SEIU boss Andy Stern has Obama's attention, but uses ACORN to do his dirty work

...the man who appeared most frequently is less well-known. His name is Andrew Stern, and during the first six months of Obama’s tenure, he visited the White House 21 times — about three times per month. Most of these visits included an intimate meeting with the president or other senior officials. Among outsiders, Stern enjoys unrivaled access to the White House. And the more you know about him, the spookier that sounds.

(snip)

The SEIU-ACORN link is deep and longstanding. At least one SEIU local, Chicago’s Local 880, was organized by ACORN and run by it for 20 years. An SEIU official recently testified that the local had severed its ACORN ties, but Chris Berg, a former special assistant at the Office of Labor Management Standards, says, “I’m very skeptical.” Keith Kelleher, who spent many years running ACORN in Chicago, is still the local’s head organizer. “They’ve been wed together for so long, I don’t think they can divorce,” says Berg.

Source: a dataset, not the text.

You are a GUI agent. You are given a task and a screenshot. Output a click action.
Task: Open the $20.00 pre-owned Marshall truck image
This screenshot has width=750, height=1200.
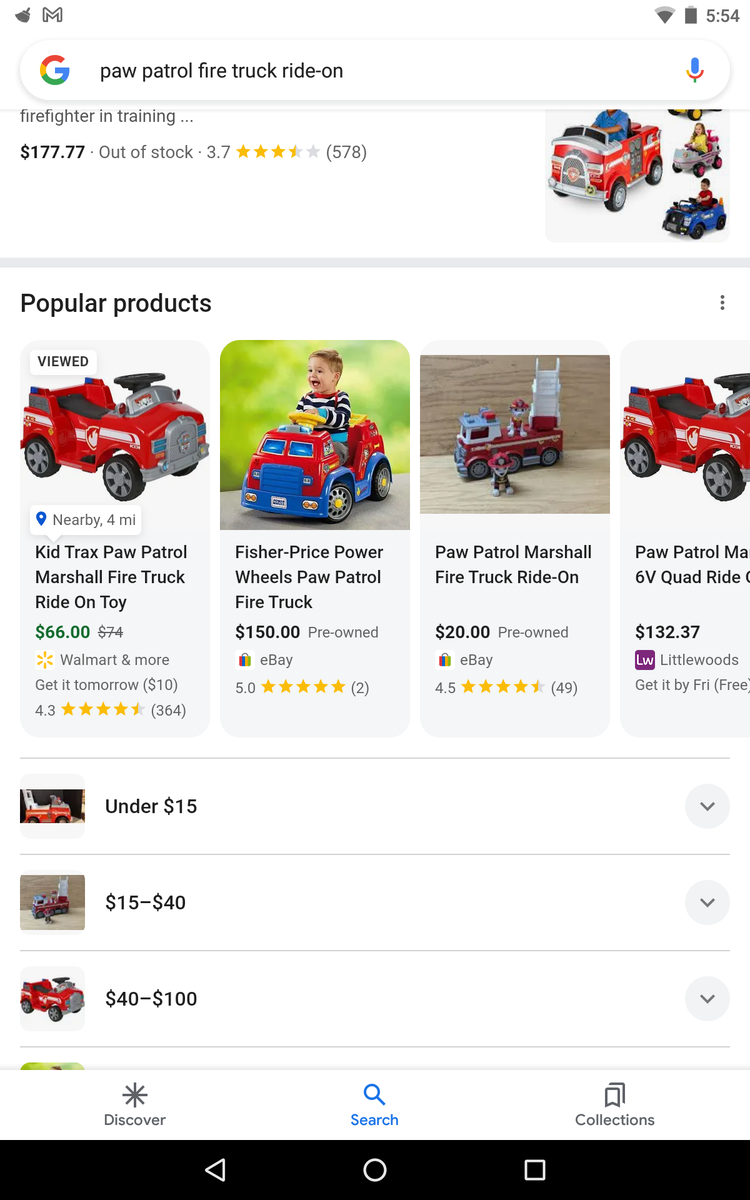tap(515, 434)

The local, which represents home health-care and child-care workers, attracted scrutiny when former governor Rod Blagojevich helped it secure a lucrative collective-bargaining agreement with the State of Illinois. Many cried foul, pointing to the $1.8 million that SEIU and ACORN had donated to Blagojevich’s campaigns. This story surfaced again when Blagojevich concocted a scheme whereby he would appoint someone of Obama’s choosing to Obama’s old Senate seat in exchange for a six-figure sinecure at Change to Win. Obama and Stern are so close that Blagojevich thought a favor to one would be repaid by the other.

SEIU has given ACORN nearly $6 million since 2006 — including $250,000 this year — according to U.S. Department of Labor disclosures and the union’s own statements. Some of this money took the form of grants, but ACORN also received significant sums for doing the SEIU’s dirty work. In 2007, the SEIU paid ACORN $140,000 to harass a shopping-mall operator
called General Growth Properties that would not let the union use the card-check process to organize the company’s janitors (more on card check later). According to the company, ACORN’s tactics included “making allegations and filing unsubstantiated claims with government agencies, then implying in handbills and press releases that the claims — before they are even investigated, let alone proved — are fact.”